> **How to complete this task**: From the line containing "Given: Click the Account section heading" to the end of the records below, output each line exactly; include both ends and nothing else.

> **The data**:
== Segment start ==

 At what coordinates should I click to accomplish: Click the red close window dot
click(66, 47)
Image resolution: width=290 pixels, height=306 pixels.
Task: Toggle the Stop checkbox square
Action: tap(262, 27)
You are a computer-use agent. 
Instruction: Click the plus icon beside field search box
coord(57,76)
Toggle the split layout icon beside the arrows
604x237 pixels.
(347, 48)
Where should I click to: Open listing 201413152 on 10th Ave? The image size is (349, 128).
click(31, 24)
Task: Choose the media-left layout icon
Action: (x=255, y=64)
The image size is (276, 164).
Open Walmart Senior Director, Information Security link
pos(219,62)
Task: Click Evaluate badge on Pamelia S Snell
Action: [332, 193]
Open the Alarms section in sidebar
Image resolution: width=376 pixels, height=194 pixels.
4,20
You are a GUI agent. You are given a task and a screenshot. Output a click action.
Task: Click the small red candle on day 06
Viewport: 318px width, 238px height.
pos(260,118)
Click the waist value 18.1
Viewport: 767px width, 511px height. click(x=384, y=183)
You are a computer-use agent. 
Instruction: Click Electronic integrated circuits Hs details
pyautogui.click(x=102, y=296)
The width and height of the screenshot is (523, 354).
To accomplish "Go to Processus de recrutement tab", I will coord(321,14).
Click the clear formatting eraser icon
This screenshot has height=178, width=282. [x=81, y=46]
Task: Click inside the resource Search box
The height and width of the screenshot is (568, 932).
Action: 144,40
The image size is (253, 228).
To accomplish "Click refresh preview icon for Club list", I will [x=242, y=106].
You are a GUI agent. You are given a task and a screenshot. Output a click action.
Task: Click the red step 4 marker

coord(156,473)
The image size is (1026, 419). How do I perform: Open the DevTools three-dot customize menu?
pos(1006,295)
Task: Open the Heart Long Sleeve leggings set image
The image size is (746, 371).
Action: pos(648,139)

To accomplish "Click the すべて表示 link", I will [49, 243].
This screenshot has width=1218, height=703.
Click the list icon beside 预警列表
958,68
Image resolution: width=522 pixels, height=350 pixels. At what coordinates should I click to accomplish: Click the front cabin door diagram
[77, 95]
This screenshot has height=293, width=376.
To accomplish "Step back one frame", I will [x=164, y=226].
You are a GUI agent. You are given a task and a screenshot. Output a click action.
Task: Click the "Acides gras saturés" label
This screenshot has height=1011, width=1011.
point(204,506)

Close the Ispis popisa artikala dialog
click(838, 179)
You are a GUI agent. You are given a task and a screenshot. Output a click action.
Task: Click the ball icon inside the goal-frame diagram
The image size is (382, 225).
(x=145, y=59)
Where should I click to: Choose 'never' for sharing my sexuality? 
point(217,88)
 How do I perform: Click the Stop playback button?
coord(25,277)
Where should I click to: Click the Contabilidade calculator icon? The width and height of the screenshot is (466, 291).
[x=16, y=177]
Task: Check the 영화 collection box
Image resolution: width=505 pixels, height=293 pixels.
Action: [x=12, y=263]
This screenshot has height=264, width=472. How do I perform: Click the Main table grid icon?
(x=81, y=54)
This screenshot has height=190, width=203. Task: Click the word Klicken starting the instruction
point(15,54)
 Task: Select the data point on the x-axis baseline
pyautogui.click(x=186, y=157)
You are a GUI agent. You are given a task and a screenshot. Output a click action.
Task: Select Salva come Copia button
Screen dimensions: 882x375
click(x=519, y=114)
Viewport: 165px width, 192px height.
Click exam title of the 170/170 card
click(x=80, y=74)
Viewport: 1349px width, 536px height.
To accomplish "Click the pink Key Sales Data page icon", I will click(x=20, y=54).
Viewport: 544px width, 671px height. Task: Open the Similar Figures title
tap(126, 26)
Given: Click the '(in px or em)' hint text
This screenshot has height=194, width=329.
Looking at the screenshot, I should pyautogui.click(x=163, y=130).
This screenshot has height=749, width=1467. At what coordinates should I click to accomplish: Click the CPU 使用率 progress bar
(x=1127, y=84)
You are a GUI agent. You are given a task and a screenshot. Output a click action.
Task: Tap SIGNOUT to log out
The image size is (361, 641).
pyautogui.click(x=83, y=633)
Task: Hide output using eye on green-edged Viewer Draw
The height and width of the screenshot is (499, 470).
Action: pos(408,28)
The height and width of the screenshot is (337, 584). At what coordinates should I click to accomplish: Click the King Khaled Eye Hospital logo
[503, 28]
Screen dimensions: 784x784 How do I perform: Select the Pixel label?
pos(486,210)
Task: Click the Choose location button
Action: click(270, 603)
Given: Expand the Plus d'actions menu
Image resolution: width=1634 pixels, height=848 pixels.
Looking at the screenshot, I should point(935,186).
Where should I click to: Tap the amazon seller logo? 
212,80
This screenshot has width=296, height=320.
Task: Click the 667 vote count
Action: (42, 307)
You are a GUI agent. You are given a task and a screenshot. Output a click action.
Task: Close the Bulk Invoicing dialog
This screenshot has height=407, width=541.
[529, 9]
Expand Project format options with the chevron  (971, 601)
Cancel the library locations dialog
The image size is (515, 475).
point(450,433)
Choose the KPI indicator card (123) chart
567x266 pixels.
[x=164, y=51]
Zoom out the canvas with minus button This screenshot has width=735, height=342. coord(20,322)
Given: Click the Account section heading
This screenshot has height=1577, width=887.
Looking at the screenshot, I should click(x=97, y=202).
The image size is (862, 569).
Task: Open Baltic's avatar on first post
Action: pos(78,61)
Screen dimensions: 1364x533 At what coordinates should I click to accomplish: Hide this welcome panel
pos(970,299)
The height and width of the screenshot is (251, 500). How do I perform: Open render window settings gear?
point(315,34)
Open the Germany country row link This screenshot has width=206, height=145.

== Segment end ==

> **Reply to the exercise**:
Given: Click the Account section heading
This screenshot has height=1577, width=887.
Looking at the screenshot, I should click(x=97, y=202).
The image size is (862, 569).
Task: Open Baltic's avatar on first post
Action: pos(78,61)
Screen dimensions: 1364x533 At what coordinates should I click to accomplish: Hide this welcome panel
pos(970,299)
The height and width of the screenshot is (251, 500). How do I perform: Open render window settings gear?
point(315,34)
Open the Germany country row link This screenshot has width=206, height=145.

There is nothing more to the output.